‘Schubert + Brahms’ – Schubert: Impromptus, D935. Drei Klavierstücke, D946. Brahms: Klavierstücke, Op 119 (Can Çakmur)

Bryce Morrison
Friday, March 8, 2024

It would be difficult to imagine a less evasive Schubertian, or one who turns such an ironic eye on the amicable and domestic world of the ‘Schubertiads’

‘Schubert + Brahms’ is the second issue in a projected series showing Schubert in often-surprising relation to other composers. The case for Schubert’s prophecy is made acutely clear in Çakmur’s accompanying notes, and his previous album, dedicated to Schubert and Schoenberg, underlines his point. Schubert and Brahms may be a less radical combination but the two composers’ sharing of a profound and unsettling emotional ambiguity is made crystal-clear.

And it is this central quality, whether at times savage in Schubert or bittersweet in Brahms, that Çakmur captures to a rare and audacious degree. Already, at the age of 26, he is an artist of rare perception. Invariably, there is that sense of benign ideas clouded over with page after page perceived, as it were, ‘through a glass darkly’. And it is in this sense that it would be difficult to imagine a less evasive Schubertian, or one who turns such an ironic eye on the amicable and domestic world of the ‘Schubertiads’ (the play-through by friends of music beyond their comprehension).

Opening with the second book of Impromptus, D935, Çakmur is gratifyingly straightforward in No 2 yet never without those subtle and ear-catching details, that acute sense of harmony and rhythm that come to seem inseparable from his playing. In No 3 he finds all the wistfulness of the ‘Rosamunde’-based theme and a magical hesitancy in the first variation, as if on the edge of a whispered confidence. What finesse, too, in the gently cascading Variation 4, yet with all such relative quiet banished in the final Impromptu, which is given with a snapping fury together with an uncompromising sense of the eerie.

In Brahms’s Op 119 Intermezzos and Rhapsody, Çakmur’s performance is again alive with individual touches, more peppery and sharply accented than usual in the jocular No 3, grandly rather than feverishly paced in the Rhapsody. But it is in Schubert’s Drei Klavierstücke that Çakmur finds the truest outlet for his penetrating imagination. From him No 1 is a frenetic chase against the clock and can rarely have sounded more driven or agitated, while in the central section you are once more reminded of how Schubert’s volatility could rise to the surface when you least expect it. In No 2 a benign opening is quickly clouded by music of a rhetorical menace, while few pianists have achieved a more intense stress on the darting cross-rhythms of No 3.

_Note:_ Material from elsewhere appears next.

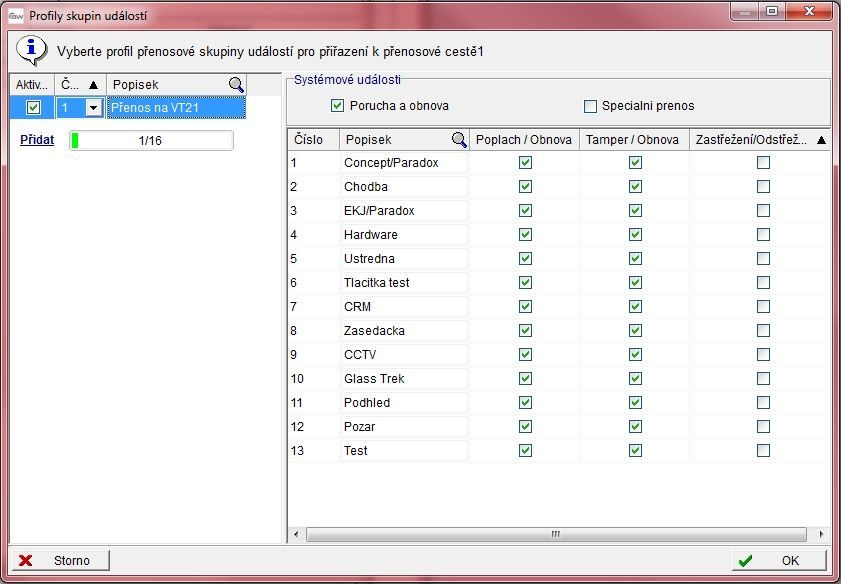Click the Přenos na VT21 description field
The image size is (841, 584).
pyautogui.click(x=175, y=108)
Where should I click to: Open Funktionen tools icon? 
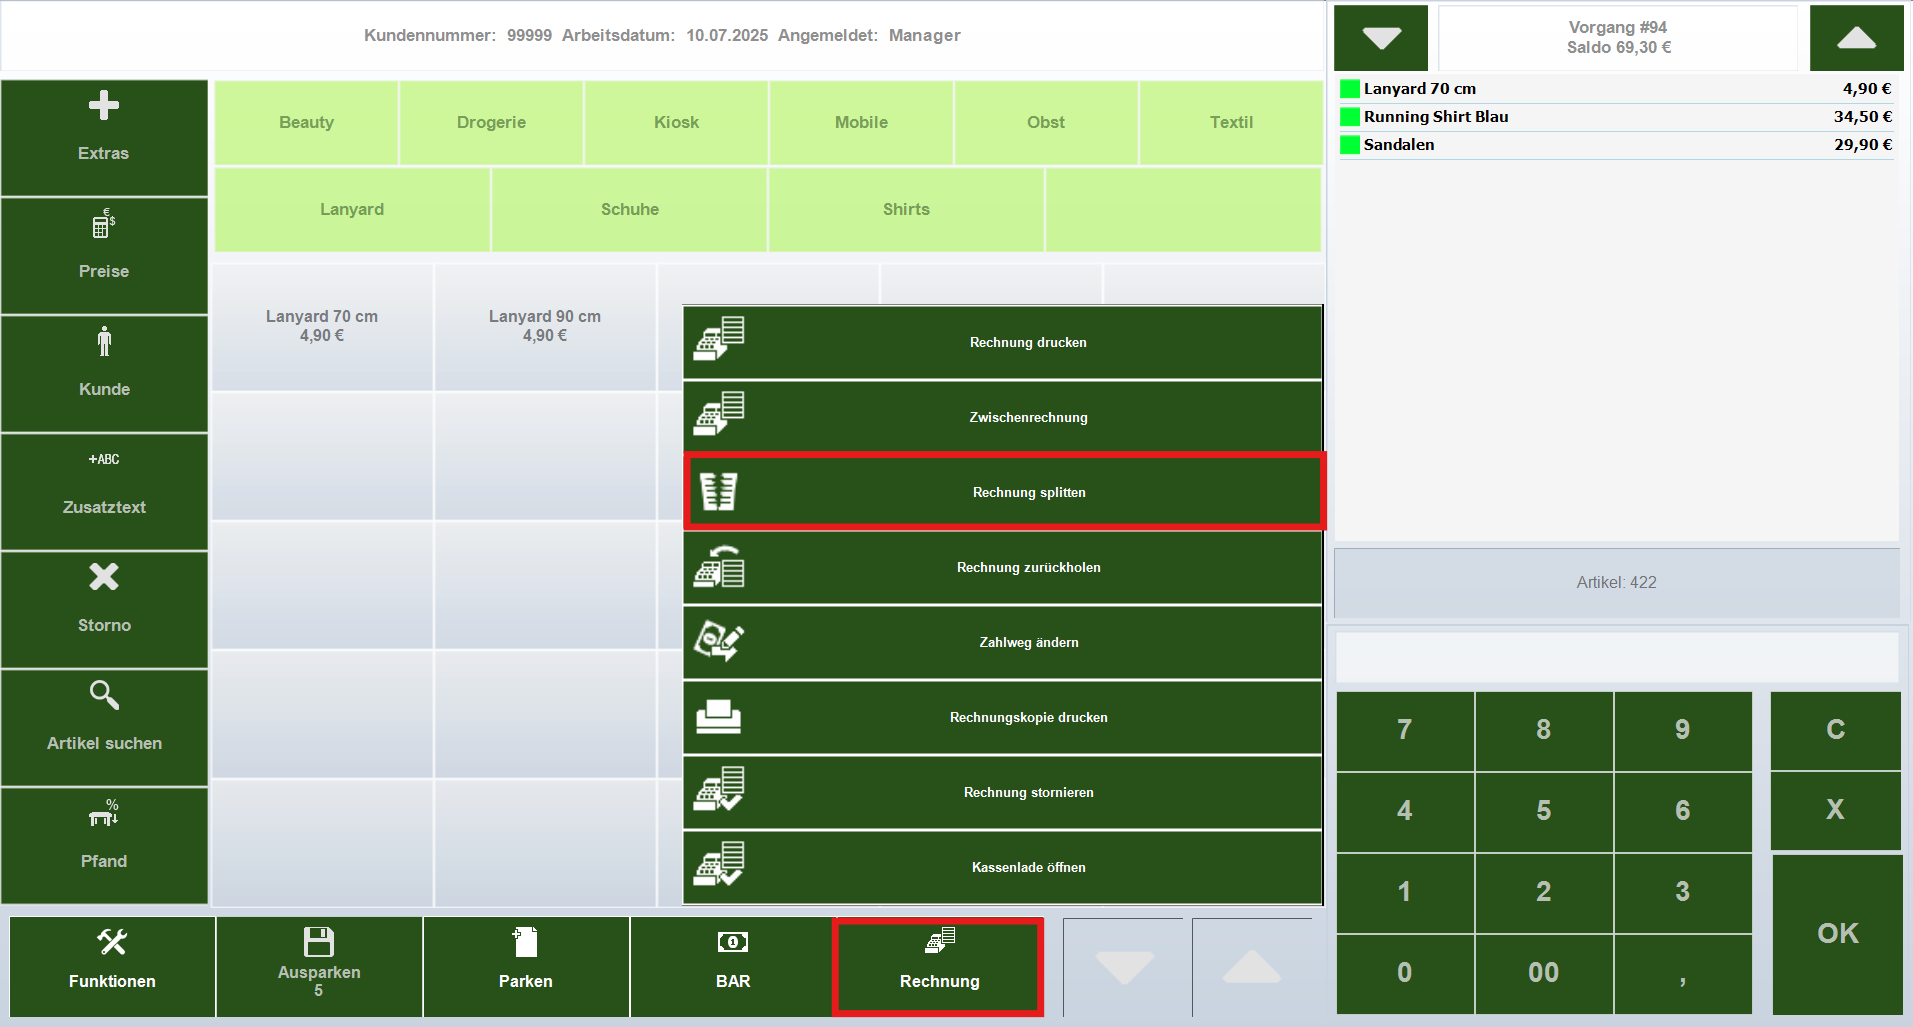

Very much in the early stages of his career, and with triumphs in the Hamamatsu and Scottish International Competitions well behind him, if Çakmur finds himself in the company of such celebrated Schubertians as Kempff, Brendel, Lupu and Perahia (to name but four), he makes his mark in his own singular way. If Kempff, a great if radically different Schubertian, resolves Schubert’s pain in sublimity, Çakmur convinces you no less of a visionary and troubled spirit.